SUPPLIED DATA START

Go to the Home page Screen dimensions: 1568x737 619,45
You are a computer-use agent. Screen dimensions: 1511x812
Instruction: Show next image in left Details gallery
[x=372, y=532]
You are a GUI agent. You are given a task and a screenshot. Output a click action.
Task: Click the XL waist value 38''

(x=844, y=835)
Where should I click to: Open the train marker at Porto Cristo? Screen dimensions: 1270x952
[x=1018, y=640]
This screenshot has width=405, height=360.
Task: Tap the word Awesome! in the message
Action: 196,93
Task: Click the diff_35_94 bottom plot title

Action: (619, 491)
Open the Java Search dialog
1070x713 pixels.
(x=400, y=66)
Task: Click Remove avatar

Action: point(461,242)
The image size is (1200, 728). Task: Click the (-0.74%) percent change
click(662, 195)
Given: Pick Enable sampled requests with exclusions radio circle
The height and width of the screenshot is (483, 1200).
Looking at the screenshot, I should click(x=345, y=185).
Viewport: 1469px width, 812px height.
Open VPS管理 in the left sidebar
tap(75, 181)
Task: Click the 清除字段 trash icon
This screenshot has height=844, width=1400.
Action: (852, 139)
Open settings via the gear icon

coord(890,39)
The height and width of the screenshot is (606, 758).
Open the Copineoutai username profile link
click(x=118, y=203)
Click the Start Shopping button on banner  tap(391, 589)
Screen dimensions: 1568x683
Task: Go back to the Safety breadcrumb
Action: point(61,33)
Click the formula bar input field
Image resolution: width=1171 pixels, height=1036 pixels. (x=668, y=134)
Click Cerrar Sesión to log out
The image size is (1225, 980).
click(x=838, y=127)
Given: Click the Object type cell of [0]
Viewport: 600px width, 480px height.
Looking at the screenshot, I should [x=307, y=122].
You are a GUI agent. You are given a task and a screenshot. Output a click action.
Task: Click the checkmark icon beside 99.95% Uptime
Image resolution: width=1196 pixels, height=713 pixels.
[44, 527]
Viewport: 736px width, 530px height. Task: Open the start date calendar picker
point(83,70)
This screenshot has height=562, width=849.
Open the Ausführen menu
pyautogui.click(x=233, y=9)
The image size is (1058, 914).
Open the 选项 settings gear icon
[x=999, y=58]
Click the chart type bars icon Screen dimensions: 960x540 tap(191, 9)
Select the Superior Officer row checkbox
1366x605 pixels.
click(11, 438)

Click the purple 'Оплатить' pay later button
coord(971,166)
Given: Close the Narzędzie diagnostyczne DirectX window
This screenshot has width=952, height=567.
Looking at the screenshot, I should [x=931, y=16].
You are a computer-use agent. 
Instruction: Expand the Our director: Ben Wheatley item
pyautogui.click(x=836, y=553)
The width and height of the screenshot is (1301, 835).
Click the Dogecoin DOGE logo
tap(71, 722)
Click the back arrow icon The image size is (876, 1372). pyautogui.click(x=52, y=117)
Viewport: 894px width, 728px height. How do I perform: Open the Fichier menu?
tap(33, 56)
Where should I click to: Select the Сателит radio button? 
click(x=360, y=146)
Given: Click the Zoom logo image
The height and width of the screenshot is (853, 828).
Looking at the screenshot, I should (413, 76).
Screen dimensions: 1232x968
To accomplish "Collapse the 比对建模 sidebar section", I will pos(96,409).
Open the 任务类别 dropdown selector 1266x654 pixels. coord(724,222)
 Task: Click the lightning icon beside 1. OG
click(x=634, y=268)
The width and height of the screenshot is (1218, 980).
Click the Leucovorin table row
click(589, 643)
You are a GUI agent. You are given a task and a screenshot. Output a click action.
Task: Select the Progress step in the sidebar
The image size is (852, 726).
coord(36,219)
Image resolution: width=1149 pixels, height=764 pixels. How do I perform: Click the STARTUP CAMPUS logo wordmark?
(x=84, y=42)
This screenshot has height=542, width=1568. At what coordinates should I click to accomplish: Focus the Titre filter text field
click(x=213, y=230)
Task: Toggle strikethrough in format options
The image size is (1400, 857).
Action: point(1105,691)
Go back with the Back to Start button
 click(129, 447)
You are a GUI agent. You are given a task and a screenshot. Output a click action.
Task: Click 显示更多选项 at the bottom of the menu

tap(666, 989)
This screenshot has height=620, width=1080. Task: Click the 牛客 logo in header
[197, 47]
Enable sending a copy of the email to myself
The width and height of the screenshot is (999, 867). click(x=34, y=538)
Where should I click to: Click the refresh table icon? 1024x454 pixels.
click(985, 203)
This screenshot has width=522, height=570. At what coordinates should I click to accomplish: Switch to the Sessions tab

SUPPLIED DATA END

» TASK INSTRUCTIONS: Copy the entries exactly as they appear.

» RESULT FOR THIS TASK:
Go to the Home page Screen dimensions: 1568x737 619,45
You are a computer-use agent. Screen dimensions: 1511x812
Instruction: Show next image in left Details gallery
[x=372, y=532]
You are a GUI agent. You are given a task and a screenshot. Output a click action.
Task: Click the XL waist value 38''

(x=844, y=835)
Where should I click to: Open the train marker at Porto Cristo? Screen dimensions: 1270x952
[x=1018, y=640]
This screenshot has width=405, height=360.
Task: Tap the word Awesome! in the message
Action: 196,93
Task: Click the diff_35_94 bottom plot title

Action: (619, 491)
Open the Java Search dialog
1070x713 pixels.
(x=400, y=66)
Task: Click Remove avatar

Action: point(461,242)
The image size is (1200, 728). Task: Click the (-0.74%) percent change
click(662, 195)
Given: Pick Enable sampled requests with exclusions radio circle
The height and width of the screenshot is (483, 1200).
Looking at the screenshot, I should click(x=345, y=185).
Viewport: 1469px width, 812px height.
Open VPS管理 in the left sidebar
tap(75, 181)
Task: Click the 清除字段 trash icon
This screenshot has height=844, width=1400.
Action: (852, 139)
Open settings via the gear icon

coord(890,39)
The height and width of the screenshot is (606, 758).
Open the Copineoutai username profile link
click(x=118, y=203)
Click the Start Shopping button on banner  tap(391, 589)
Screen dimensions: 1568x683
Task: Go back to the Safety breadcrumb
Action: point(61,33)
Click the formula bar input field
Image resolution: width=1171 pixels, height=1036 pixels. (x=668, y=134)
Click Cerrar Sesión to log out
The image size is (1225, 980).
click(x=838, y=127)
Given: Click the Object type cell of [0]
Viewport: 600px width, 480px height.
Looking at the screenshot, I should [x=307, y=122].
You are a GUI agent. You are given a task and a screenshot. Output a click action.
Task: Click the checkmark icon beside 99.95% Uptime
Image resolution: width=1196 pixels, height=713 pixels.
[44, 527]
Viewport: 736px width, 530px height. Task: Open the start date calendar picker
point(83,70)
This screenshot has height=562, width=849.
Open the Ausführen menu
pyautogui.click(x=233, y=9)
The image size is (1058, 914).
Open the 选项 settings gear icon
[x=999, y=58]
Click the chart type bars icon Screen dimensions: 960x540 tap(191, 9)
Select the Superior Officer row checkbox
1366x605 pixels.
click(11, 438)

Click the purple 'Оплатить' pay later button
coord(971,166)
Given: Close the Narzędzie diagnostyczne DirectX window
This screenshot has width=952, height=567.
Looking at the screenshot, I should [x=931, y=16].
You are a computer-use agent. 
Instruction: Expand the Our director: Ben Wheatley item
pyautogui.click(x=836, y=553)
The width and height of the screenshot is (1301, 835).
Click the Dogecoin DOGE logo
tap(71, 722)
Click the back arrow icon The image size is (876, 1372). pyautogui.click(x=52, y=117)
Viewport: 894px width, 728px height. How do I perform: Open the Fichier menu?
tap(33, 56)
Where should I click to: Select the Сателит radio button? 
click(x=360, y=146)
Given: Click the Zoom logo image
The height and width of the screenshot is (853, 828).
Looking at the screenshot, I should (413, 76).
Screen dimensions: 1232x968
To accomplish "Collapse the 比对建模 sidebar section", I will pos(96,409).
Open the 任务类别 dropdown selector 1266x654 pixels. coord(724,222)
 Task: Click the lightning icon beside 1. OG
click(x=634, y=268)
The width and height of the screenshot is (1218, 980).
Click the Leucovorin table row
click(589, 643)
You are a GUI agent. You are given a task and a screenshot. Output a click action.
Task: Select the Progress step in the sidebar
The image size is (852, 726).
coord(36,219)
Image resolution: width=1149 pixels, height=764 pixels. How do I perform: Click the STARTUP CAMPUS logo wordmark?
(x=84, y=42)
This screenshot has height=542, width=1568. At what coordinates should I click to accomplish: Focus the Titre filter text field
click(x=213, y=230)
Task: Toggle strikethrough in format options
The image size is (1400, 857).
Action: point(1105,691)
Go back with the Back to Start button
 click(129, 447)
You are a GUI agent. You are given a task and a screenshot. Output a click action.
Task: Click 显示更多选项 at the bottom of the menu

tap(666, 989)
This screenshot has height=620, width=1080. Task: Click the 牛客 logo in header
[197, 47]
Enable sending a copy of the email to myself
The width and height of the screenshot is (999, 867). click(x=34, y=538)
Where should I click to: Click the refresh table icon? 1024x454 pixels.
click(985, 203)
This screenshot has width=522, height=570. At what coordinates should I click to accomplish: Switch to the Sessions tab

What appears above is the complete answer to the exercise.